Biden administration will reportedly extend COVID-19 health emergency into April 2023

The COVID-19 public health emergency will reportedly continue under the Biden administration through at least April next year. According to Reuters, the emergency was scheduled to end on Jan. 11 but will continue through the first quarter of 2022. The extension will give the government more time to transfer responsibility for COVID-19 vaccines, tests, antiviral treatment, and other COVID-19 pharmaceuticals to the private sector—all of which have been provided free by the government during the health emergency.

The initial emergency declaration was made in January 2020 and has subsequently been extended at 90-day intervals. Although the transition has been slow to get off the ground, the Biden administration gave a hint earlier this year that it would start thinking about how to hand off important tasks to the private sector. In late August, it met with drugmakers, pharmacies, and other healthcare industry stakeholders to discuss how to start the commercialization process.

• _TASK GOAL_:
Carry on the article about extending the COVID-19 public health emergency, starting after its last sentence.

Data drawn from a collection
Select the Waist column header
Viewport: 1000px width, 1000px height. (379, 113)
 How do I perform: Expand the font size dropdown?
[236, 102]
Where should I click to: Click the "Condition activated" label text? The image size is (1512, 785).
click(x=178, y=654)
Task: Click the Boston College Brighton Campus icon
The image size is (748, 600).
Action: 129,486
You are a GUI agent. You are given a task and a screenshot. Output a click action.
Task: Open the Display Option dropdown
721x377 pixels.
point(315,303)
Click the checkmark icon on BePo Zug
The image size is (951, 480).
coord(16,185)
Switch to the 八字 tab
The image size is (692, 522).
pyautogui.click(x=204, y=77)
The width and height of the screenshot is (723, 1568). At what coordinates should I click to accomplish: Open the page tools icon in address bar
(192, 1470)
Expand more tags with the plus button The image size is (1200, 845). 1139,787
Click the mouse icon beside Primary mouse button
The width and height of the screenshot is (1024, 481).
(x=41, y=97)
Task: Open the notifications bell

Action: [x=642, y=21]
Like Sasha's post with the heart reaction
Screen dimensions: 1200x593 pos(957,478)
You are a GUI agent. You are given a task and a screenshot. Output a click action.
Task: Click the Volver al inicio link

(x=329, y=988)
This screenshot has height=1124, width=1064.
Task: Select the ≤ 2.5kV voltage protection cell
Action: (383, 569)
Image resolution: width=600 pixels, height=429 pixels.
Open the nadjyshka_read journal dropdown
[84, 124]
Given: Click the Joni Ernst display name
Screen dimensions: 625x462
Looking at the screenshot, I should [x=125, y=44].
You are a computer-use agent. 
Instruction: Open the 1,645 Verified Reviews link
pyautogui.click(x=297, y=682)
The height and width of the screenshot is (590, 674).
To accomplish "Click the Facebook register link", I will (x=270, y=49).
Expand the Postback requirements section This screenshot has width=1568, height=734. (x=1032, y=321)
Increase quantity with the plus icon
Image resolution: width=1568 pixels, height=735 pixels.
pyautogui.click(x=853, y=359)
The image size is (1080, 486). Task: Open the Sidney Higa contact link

• _EXERCISE ANSWER_:
Due to dwindling government funds for COVID-19, the administration is under pressure to start the process as soon as possible. Dawn O’Connell, the assistant secretary for preparedness and response, said the government expects to run out of funds by “as early as January 2023” to make vaccine purchases or distributions. She explained, “In fact, additional COVID-19 funding continues to be urgently needed for a range of critical response needs, including the development of next-generation vaccines, therapeutics, and tests.” She added, “there is a need for additional funds from Congress to support the transition to the commercial market.”

As long as the emergency authorization is in effect, the public will probably continue to receive free screenings, shots, and treatments. It is unknown how much COVID-19 tests, medicines, and vaccines will cost following the transition, but Pfizer has already stated it plans to sell its COVID-19 shot with BioNTech for about $110 to $130 for adults. However, most people with health insurance will likely pay a fraction of that cost or nothing at all.